Authoritarian, demanding parents will justify their actions by saying that they are giving their children the structure and discipline they’ll need to achieve success in life.  However, they fail to realize that structure and discipline are best developed in an atmosphere of love and warmth, not tension.

The opposite extreme is the permissive parent.

In this home the children seem to be raising themselves.  The parent is often preoccupied with his own interests and does not provide any kind of leadership for the family.

The message received by children of the permissive, disengaged parent is: “You are not terribly important to me.”  Children who live in this kind of home often rebel because of a lack of bonding within the family.  They may seek to draw attention to themselves through whatever means are at their disposal.

The authoritative parent gives choices, formulates guidelines for and with the children,
and holds them accountable for their actions.

Children are encouraged to voice feelings and opinions within the family, which gives them a sense of participation and confidence.  This enhances family unity which has been described as an ability to relate to others and to create a climate in which others are free to relate to family members.

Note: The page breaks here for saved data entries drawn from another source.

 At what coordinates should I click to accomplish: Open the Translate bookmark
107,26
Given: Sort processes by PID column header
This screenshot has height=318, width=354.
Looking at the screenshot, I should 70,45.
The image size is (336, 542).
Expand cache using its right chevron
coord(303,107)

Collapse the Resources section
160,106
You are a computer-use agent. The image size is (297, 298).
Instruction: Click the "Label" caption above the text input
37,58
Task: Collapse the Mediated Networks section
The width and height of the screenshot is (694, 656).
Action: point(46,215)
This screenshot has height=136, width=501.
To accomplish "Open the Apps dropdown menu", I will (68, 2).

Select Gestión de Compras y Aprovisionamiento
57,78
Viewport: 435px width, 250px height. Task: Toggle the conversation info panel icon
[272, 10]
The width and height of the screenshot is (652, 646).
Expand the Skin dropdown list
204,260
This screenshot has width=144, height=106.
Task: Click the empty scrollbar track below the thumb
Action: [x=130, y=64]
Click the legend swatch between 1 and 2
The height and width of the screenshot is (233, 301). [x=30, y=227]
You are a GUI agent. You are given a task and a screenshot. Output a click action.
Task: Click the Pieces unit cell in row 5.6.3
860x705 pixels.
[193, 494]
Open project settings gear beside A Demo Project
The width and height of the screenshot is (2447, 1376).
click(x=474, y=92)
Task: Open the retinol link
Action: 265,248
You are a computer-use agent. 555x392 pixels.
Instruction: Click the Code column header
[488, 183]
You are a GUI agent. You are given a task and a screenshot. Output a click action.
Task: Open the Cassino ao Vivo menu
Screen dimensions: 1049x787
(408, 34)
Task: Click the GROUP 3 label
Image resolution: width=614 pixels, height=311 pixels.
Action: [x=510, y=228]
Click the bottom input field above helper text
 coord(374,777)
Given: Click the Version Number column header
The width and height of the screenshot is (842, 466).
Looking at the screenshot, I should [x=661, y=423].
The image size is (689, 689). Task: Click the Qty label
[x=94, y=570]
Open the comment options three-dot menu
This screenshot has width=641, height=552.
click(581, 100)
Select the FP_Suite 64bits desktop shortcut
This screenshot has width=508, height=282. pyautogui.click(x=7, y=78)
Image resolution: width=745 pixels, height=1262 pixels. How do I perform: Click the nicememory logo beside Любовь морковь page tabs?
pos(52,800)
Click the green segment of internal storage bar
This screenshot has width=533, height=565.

DK1588-028In striving to be authoritative, parents need not feel they are abdicating their God-given authority in their families.  There are times when we must make decisions for our families.  There are times when we must be firm but loving in our guidance.  The nature of the decision, the age and understanding of the child and who will be affected by the decision must be considered.  In matters which are of concern only to the parent(s) and at times when compromise seems impossible the parent will make the decision regardless of the child’s opinion.

As parents we must accept the final responsibility for all decisions.  But this does not mean we have to assume a domineering, dictatorial style of leadership which ignores or rejects the feelings and opinions of other family members.  A key component of the authoritative parent is the ability to listen to and consider the perspectives of everyone in the family.

Children can be consulted on many decisions a family faces:  where to go on a family outing, what to have for some meals, how the family room can be decorated, where to live, what to watch on TV are just a few.  As they feel respected, they will tend to be more respectful regarding the needs and feelings of others.

What kind of parent are you?

It’s not too late to be the kind of parent that builds a legacy of love in their child’s life.  Let me recommend a book to read, Making Children Mind Without Losing Yours by Kevin Leman.  Cindy and I have benefited greatly from Dr. Leman’s humorous, practical, and direct style of helping us be the kind of parents we want to be, and that God wants us to be.

Undoing years of habit may seem like an insurmountable job.  But with God, it is never too late.  He is ready to put his arms around you and walk you through the necessary steps.